"Introduction to Jupyter Notebooks" by Steve Biggs

Presented at the University of York Physics Coding Club, 13 October 2017

Available online at: http://www-users.york.ac.uk/~snb519/coding-club-jupyter/jupyter-notebooks.html

Introduction

Preamble

This document is a guide of how to install and set up jupyter notebooks as a scientific research record (or "lab book"). This guide assumes the use of a Linux-based OS but most of it is probably applicable to other OS. All the files for this session, including this notebook itself, are available here.

The Jupyter notebook (formerly iPython notebooks) is a web-based application. This means that you run a notebook server (the default is for this to be on your local machine), connect to it using your web browser, and all the functionality is accessible via mouse and keyboard input through your browser.

Jupyter notebooks are particularly useful as scientific lab books when you are doing computational physics and/or lots of data analysis using computational tools. This is because, with Jupyter notebooks, you can:

  • Record the code you write in a notebook as you manipulate your data.
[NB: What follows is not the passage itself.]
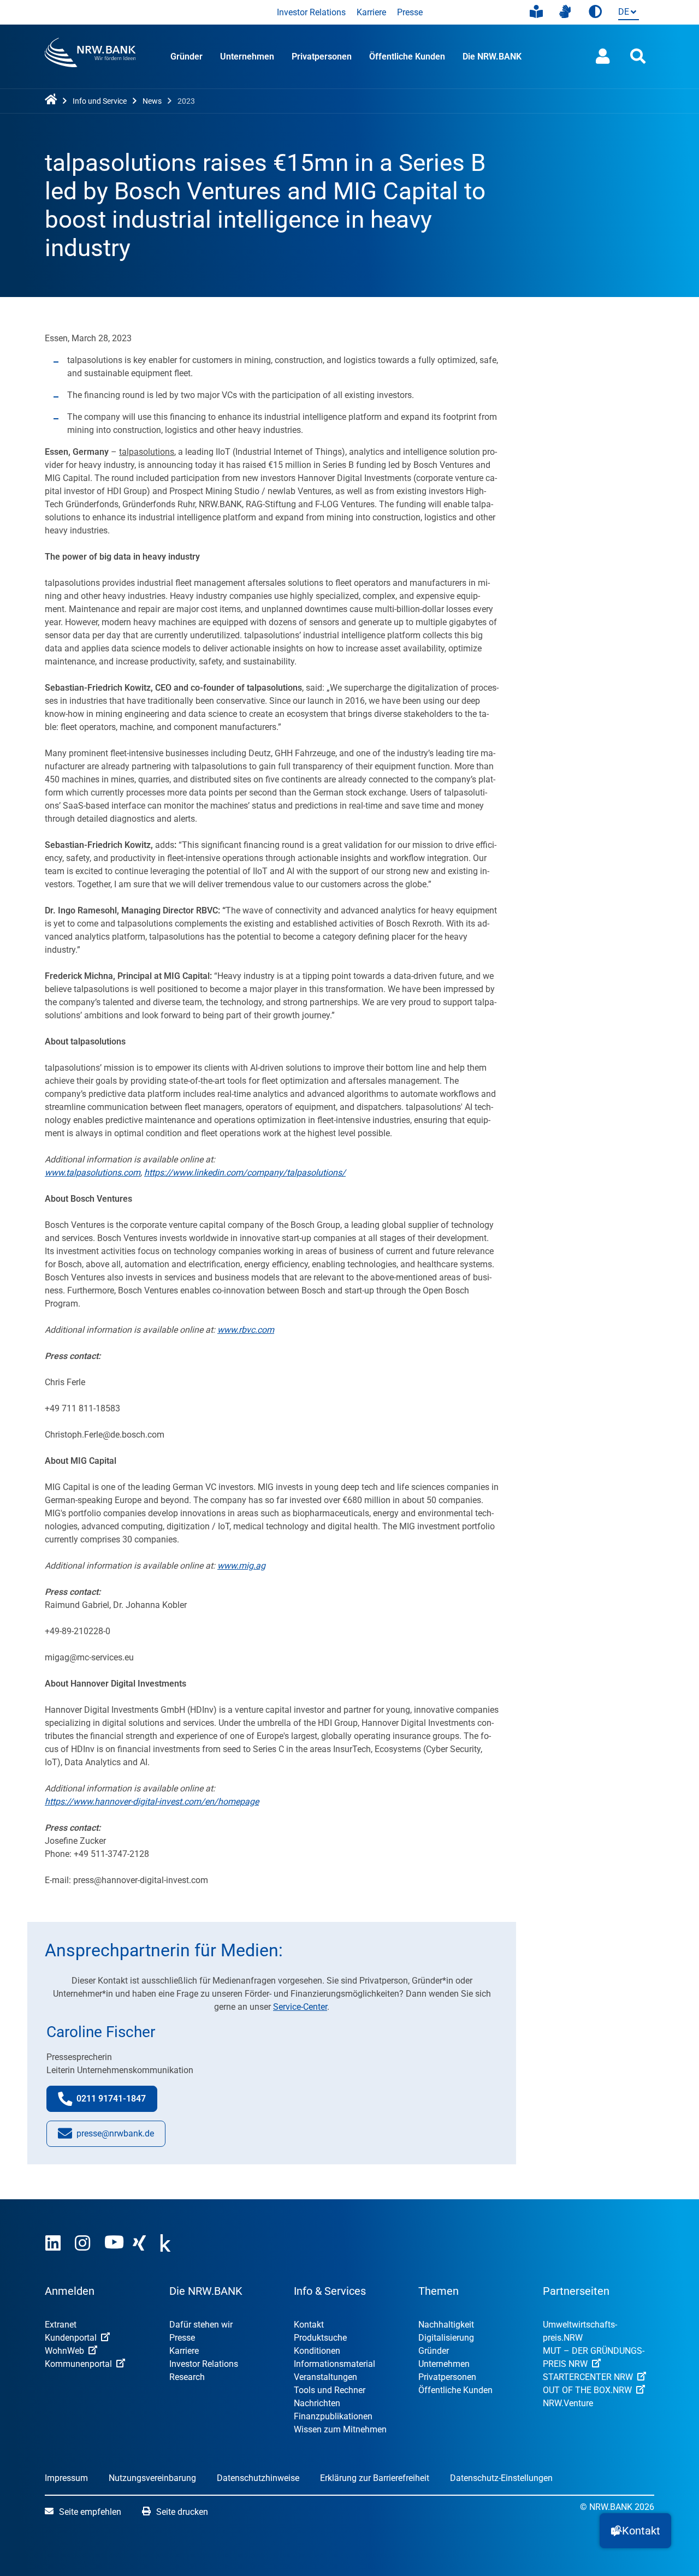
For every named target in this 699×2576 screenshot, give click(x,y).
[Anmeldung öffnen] (603, 56)
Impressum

This is useful to remember what you've done, repeat it if necessary, etc.

  • Graphs and other figures are rendered directly in the notebook so there's no more printing to paper, cutting and pasting as you would have with paper notebooks or copying and pasting as you would have with other electronic notebooks.

  • You can have dynamic data visualizations, e.g. animations, which is simply not possible with a paper lab book.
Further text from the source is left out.